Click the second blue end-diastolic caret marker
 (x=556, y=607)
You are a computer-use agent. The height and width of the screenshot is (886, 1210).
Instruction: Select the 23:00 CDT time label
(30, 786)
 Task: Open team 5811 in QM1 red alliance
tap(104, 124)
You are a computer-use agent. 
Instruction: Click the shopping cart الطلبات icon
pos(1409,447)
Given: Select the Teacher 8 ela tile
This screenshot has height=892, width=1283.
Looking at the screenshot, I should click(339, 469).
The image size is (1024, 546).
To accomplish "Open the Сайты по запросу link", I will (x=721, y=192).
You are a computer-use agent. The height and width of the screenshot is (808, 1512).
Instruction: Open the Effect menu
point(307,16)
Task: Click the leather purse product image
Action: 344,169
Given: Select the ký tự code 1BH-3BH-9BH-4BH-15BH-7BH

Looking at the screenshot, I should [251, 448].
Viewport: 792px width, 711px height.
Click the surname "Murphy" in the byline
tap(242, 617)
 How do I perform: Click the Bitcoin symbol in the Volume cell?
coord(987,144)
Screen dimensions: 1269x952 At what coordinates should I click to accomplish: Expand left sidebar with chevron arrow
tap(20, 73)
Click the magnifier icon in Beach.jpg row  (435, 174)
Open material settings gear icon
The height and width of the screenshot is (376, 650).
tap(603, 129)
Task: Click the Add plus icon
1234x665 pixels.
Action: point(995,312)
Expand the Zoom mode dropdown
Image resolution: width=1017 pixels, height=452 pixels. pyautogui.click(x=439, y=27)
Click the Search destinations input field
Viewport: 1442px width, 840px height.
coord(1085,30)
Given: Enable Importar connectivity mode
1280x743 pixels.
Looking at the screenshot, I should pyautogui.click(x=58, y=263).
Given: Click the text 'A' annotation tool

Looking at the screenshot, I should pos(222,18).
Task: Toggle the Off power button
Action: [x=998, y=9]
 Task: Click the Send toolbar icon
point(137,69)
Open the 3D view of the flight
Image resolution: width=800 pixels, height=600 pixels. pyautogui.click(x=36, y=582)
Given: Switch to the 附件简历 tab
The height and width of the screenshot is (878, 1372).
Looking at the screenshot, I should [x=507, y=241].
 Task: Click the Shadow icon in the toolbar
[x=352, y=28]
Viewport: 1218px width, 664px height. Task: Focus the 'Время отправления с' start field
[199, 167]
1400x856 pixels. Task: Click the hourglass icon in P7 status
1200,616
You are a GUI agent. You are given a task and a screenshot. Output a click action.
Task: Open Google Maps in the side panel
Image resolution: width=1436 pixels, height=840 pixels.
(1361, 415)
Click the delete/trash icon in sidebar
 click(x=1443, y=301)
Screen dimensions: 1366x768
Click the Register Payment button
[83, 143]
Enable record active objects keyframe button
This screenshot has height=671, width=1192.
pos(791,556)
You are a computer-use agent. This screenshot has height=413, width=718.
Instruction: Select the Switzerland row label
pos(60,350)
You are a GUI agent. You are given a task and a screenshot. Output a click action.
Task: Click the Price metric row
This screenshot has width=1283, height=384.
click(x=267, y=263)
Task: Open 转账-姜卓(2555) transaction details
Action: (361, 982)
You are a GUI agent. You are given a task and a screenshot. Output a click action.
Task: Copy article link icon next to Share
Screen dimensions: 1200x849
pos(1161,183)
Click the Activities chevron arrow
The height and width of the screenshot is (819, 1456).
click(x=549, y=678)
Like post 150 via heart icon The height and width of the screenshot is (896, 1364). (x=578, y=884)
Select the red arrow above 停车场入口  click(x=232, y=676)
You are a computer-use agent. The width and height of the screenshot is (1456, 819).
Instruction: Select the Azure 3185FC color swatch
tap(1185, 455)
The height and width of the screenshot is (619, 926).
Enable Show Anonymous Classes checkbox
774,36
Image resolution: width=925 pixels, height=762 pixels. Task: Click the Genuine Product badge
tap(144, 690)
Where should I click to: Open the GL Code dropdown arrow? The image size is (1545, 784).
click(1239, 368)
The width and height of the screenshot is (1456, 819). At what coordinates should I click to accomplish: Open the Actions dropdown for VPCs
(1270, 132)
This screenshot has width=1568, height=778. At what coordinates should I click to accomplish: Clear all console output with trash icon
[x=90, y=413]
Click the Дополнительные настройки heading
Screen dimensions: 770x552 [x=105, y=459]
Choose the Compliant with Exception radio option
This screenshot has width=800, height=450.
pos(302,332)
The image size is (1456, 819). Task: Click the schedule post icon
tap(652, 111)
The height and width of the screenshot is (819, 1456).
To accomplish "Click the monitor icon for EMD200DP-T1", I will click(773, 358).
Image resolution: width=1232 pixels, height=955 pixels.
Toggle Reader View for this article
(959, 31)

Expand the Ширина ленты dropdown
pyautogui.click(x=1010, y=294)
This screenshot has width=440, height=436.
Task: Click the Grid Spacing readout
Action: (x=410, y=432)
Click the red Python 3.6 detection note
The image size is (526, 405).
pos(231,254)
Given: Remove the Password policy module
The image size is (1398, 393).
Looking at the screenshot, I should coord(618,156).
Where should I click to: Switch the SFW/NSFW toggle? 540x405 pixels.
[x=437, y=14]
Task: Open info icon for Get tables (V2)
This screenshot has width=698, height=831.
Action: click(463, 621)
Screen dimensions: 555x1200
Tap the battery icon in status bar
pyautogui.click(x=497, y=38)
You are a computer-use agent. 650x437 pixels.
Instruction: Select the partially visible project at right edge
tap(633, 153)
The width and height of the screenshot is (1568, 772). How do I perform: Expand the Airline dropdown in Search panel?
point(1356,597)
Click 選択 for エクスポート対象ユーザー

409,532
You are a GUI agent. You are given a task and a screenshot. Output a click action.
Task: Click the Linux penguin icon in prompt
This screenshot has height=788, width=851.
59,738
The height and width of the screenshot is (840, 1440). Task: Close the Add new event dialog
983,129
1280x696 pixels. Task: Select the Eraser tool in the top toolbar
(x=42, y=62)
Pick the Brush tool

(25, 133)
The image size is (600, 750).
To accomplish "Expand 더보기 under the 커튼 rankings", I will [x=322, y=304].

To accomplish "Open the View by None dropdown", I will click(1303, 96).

* EXERCISE DIRECTIONS: Reproduce the records above, substituting "screen-control agent" for every occurrence of "computer-use agent" and changing nothing else.

* FINAL ANSWER:
Click the second blue end-diastolic caret marker
 (x=556, y=607)
You are a screen-control agent. The height and width of the screenshot is (886, 1210).
Instruction: Select the 23:00 CDT time label
(30, 786)
 Task: Open team 5811 in QM1 red alliance
tap(104, 124)
You are a screen-control agent. 
Instruction: Click the shopping cart الطلبات icon
pos(1409,447)
Given: Select the Teacher 8 ela tile
This screenshot has height=892, width=1283.
Looking at the screenshot, I should click(339, 469).
The image size is (1024, 546).
To accomplish "Open the Сайты по запросу link", I will (x=721, y=192).
You are a screen-control agent. The height and width of the screenshot is (808, 1512).
Instruction: Open the Effect menu
point(307,16)
Task: Click the leather purse product image
Action: 344,169
Given: Select the ký tự code 1BH-3BH-9BH-4BH-15BH-7BH

Looking at the screenshot, I should [251, 448].
Viewport: 792px width, 711px height.
Click the surname "Murphy" in the byline
tap(242, 617)
 How do I perform: Click the Bitcoin symbol in the Volume cell?
coord(987,144)
Screen dimensions: 1269x952 At what coordinates should I click to accomplish: Expand left sidebar with chevron arrow
tap(20, 73)
Click the magnifier icon in Beach.jpg row  (435, 174)
Open material settings gear icon
The height and width of the screenshot is (376, 650).
tap(603, 129)
Task: Click the Add plus icon
1234x665 pixels.
Action: point(995,312)
Expand the Zoom mode dropdown
Image resolution: width=1017 pixels, height=452 pixels. pyautogui.click(x=439, y=27)
Click the Search destinations input field
Viewport: 1442px width, 840px height.
coord(1085,30)
Given: Enable Importar connectivity mode
1280x743 pixels.
Looking at the screenshot, I should pyautogui.click(x=58, y=263).
Given: Click the text 'A' annotation tool

Looking at the screenshot, I should pos(222,18).
Task: Toggle the Off power button
Action: [x=998, y=9]
 Task: Click the Send toolbar icon
point(137,69)
Open the 3D view of the flight
Image resolution: width=800 pixels, height=600 pixels. pyautogui.click(x=36, y=582)
Given: Switch to the 附件简历 tab
The height and width of the screenshot is (878, 1372).
Looking at the screenshot, I should [x=507, y=241].
 Task: Click the Shadow icon in the toolbar
[x=352, y=28]
Viewport: 1218px width, 664px height. Task: Focus the 'Время отправления с' start field
[199, 167]
1400x856 pixels. Task: Click the hourglass icon in P7 status
1200,616
You are a GUI agent. You are given a task and a screenshot. Output a click action.
Task: Open Google Maps in the side panel
Image resolution: width=1436 pixels, height=840 pixels.
(1361, 415)
Click the delete/trash icon in sidebar
 click(x=1443, y=301)
Screen dimensions: 1366x768
Click the Register Payment button
[83, 143]
Enable record active objects keyframe button
This screenshot has height=671, width=1192.
pos(791,556)
You are a screen-control agent. This screenshot has height=413, width=718.
Instruction: Select the Switzerland row label
pos(60,350)
You are a GUI agent. You are given a task and a screenshot. Output a click action.
Task: Click the Price metric row
This screenshot has width=1283, height=384.
click(x=267, y=263)
Task: Open 转账-姜卓(2555) transaction details
Action: (361, 982)
You are a GUI agent. You are given a task and a screenshot. Output a click action.
Task: Copy article link icon next to Share
Screen dimensions: 1200x849
pos(1161,183)
Click the Activities chevron arrow
The height and width of the screenshot is (819, 1456).
click(x=549, y=678)
Like post 150 via heart icon The height and width of the screenshot is (896, 1364). (x=578, y=884)
Select the red arrow above 停车场入口  click(x=232, y=676)
You are a screen-control agent. The width and height of the screenshot is (1456, 819).
Instruction: Select the Azure 3185FC color swatch
tap(1185, 455)
The height and width of the screenshot is (619, 926).
Enable Show Anonymous Classes checkbox
774,36
Image resolution: width=925 pixels, height=762 pixels. Task: Click the Genuine Product badge
tap(144, 690)
Where should I click to: Open the GL Code dropdown arrow? The image size is (1545, 784).
click(1239, 368)
The width and height of the screenshot is (1456, 819). At what coordinates should I click to accomplish: Open the Actions dropdown for VPCs
(1270, 132)
This screenshot has width=1568, height=778. At what coordinates should I click to accomplish: Clear all console output with trash icon
[x=90, y=413]
Click the Дополнительные настройки heading
Screen dimensions: 770x552 [x=105, y=459]
Choose the Compliant with Exception radio option
This screenshot has width=800, height=450.
pos(302,332)
The image size is (1456, 819). Task: Click the schedule post icon
tap(652, 111)
The height and width of the screenshot is (819, 1456).
To accomplish "Click the monitor icon for EMD200DP-T1", I will click(773, 358).
Image resolution: width=1232 pixels, height=955 pixels.
Toggle Reader View for this article
(959, 31)

Expand the Ширина ленты dropdown
pyautogui.click(x=1010, y=294)
This screenshot has width=440, height=436.
Task: Click the Grid Spacing readout
Action: (x=410, y=432)
Click the red Python 3.6 detection note
The image size is (526, 405).
pos(231,254)
Given: Remove the Password policy module
The image size is (1398, 393).
Looking at the screenshot, I should coord(618,156).
Where should I click to: Switch the SFW/NSFW toggle? 540x405 pixels.
[x=437, y=14]
Task: Open info icon for Get tables (V2)
This screenshot has width=698, height=831.
Action: click(463, 621)
Screen dimensions: 555x1200
Tap the battery icon in status bar
pyautogui.click(x=497, y=38)
You are a screen-control agent. 650x437 pixels.
Instruction: Select the partially visible project at right edge
tap(633, 153)
The width and height of the screenshot is (1568, 772). How do I perform: Expand the Airline dropdown in Search panel?
point(1356,597)
Click 選択 for エクスポート対象ユーザー

409,532
You are a GUI agent. You are given a task and a screenshot. Output a click action.
Task: Click the Linux penguin icon in prompt
This screenshot has height=788, width=851.
59,738
The height and width of the screenshot is (840, 1440). Task: Close the Add new event dialog
983,129
1280x696 pixels. Task: Select the Eraser tool in the top toolbar
(x=42, y=62)
Pick the Brush tool

(25, 133)
The image size is (600, 750).
To accomplish "Expand 더보기 under the 커튼 rankings", I will [x=322, y=304].

To accomplish "Open the View by None dropdown", I will click(1303, 96).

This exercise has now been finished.